Medianoche.—Otro cambio en él. Había ido a ver a miss Westenra, a quien encontré mucho mejor, y acababa de volver; me había detenido ante nuestra entrada para mirar la puesta de sol[62] cuando, una vez más, le oí gritar. Como su habitación da a este lado de la casa, pude oírle mejor que por la mañana. Fue para mi algo tremendo pasar de la extraordinaria belleza neblinosa de una puesta de sol en Londres, con sus luces cárdenas y sus sombras como de tinta y todos esos maravillosos matices de que se revisten tanto las sucias nubes como las sucias aguas, a la torva severidad de mi propio edificio de fría piedra, con su carga de sufrimiento viviente y con mi propio y desolado corazón para soportarlo[63]. Llegué hasta mi paciente en el preciso momento en que el sol se ponía, y desde su ventana vi cómo el rojo disco se hundía. Conforme el sol iba desapareciendo, el enfermo iba perdiendo su frenesí, y cuando hubo desaparecido por completo, él se resbaló de las manos que le sujetaban y cayó al suelo como una masa inerte. Es maravillosa, sin embargo, la capacidad de recuperación intelectual que tienen los lunáticos, pues a los pocos minutos se puso en pie completamente calmado y miró en su torno. Indiqué a los celadores que no le sujetaran, pues estaba ansioso por ver qué iba a hacer. Se fue derecho hacia la ventana y barrió el azúcar de un manotazo; cogió después la caja con las moscas y la vació en el exterior, tirando a continuación la propia caja; por último, cerró la ventana y, atravesando la habitación, se sentó en su cama. Todo ello me sorprendió, y le pregunté;

—¿Ya no va usted a guardar moscas?

—No —dijo—, ¡Estoy harto de tales tonterías!

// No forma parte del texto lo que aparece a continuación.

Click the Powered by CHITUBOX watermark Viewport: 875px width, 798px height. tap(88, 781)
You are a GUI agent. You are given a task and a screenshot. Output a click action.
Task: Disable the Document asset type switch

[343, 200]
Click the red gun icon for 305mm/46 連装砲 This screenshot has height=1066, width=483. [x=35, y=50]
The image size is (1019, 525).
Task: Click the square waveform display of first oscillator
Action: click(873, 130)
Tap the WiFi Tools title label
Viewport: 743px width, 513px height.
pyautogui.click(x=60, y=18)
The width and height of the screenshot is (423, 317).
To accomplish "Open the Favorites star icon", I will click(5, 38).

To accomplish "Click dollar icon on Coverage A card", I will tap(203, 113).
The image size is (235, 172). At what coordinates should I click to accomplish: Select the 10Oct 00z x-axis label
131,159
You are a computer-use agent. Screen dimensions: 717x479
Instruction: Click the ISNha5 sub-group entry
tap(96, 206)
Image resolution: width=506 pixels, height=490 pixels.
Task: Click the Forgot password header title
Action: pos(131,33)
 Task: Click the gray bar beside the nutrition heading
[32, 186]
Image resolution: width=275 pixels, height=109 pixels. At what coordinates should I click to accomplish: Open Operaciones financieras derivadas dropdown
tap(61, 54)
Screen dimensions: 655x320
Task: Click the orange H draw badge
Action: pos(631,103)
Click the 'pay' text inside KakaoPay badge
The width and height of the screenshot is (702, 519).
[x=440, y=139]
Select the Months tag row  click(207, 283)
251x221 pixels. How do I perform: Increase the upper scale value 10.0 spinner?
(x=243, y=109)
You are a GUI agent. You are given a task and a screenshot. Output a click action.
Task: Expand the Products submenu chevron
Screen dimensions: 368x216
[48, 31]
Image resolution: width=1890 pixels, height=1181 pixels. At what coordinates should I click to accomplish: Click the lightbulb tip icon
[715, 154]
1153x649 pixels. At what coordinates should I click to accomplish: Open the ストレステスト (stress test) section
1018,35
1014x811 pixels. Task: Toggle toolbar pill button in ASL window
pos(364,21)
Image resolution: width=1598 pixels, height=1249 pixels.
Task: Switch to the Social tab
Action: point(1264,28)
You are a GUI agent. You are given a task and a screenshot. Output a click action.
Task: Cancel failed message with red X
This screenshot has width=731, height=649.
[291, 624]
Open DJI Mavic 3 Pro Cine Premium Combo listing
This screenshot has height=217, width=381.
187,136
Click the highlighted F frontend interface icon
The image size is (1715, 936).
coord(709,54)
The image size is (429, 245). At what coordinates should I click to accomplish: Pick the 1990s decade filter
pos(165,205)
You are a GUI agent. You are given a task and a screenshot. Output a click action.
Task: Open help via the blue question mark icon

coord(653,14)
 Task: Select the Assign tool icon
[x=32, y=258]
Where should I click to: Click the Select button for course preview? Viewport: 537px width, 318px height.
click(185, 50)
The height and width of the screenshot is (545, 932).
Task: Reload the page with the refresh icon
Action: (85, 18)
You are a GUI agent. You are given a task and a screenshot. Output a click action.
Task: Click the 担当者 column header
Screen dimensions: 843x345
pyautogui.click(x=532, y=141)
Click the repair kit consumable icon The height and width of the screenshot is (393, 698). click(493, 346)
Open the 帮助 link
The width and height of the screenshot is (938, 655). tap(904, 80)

Ciertamente, este hombre constituye un caso extraordinariamente interesante. Quisiera captar algo de lo que hay en su mente o de la causa de sus repentinos arrebatos de ira. Cuidado; podría después de todo haber una clave si fuéramos capaces de averiguar el porqué de sus paroxismos de hoy al mediodía y al caer el sol. ¿Podría ser que hubiera una maligna influencia del sol que afecte a determinadas naturalezas en ciertos momentos, así como la luna afecta a otras personas en otros momentos?[64]. Veremos.

TELEGRAMA DE SEWARD, LONDRES,
A VAN HELSING, ÁMSTERDAM.

4 de septiembre—PACIENTE MEJOR TODAVÍA HOY.

TELEGRAMA DE SEWARD, LONDRES,
A VAN HELSING, ÁMSTERDAM.

5 de septiembre—PACIENTE MUY MEJORADA. BUEN APETITO; DUERME NORMALMENTE; BUEN ÁNIMO; RECUPERA COLOR.

TELEGRAMA DE SEWARD, LONDRES,
A VAN HELSING, ÁMSTERDAM.

6 de septiembre—TERRIBLE CAMBIO A PEOR. VENGA DE INMEDIATO; NO PIERDA UNA HORA. APLAZO TELEGRAMA A HOLMWOOD HASTA VERLE A USTED.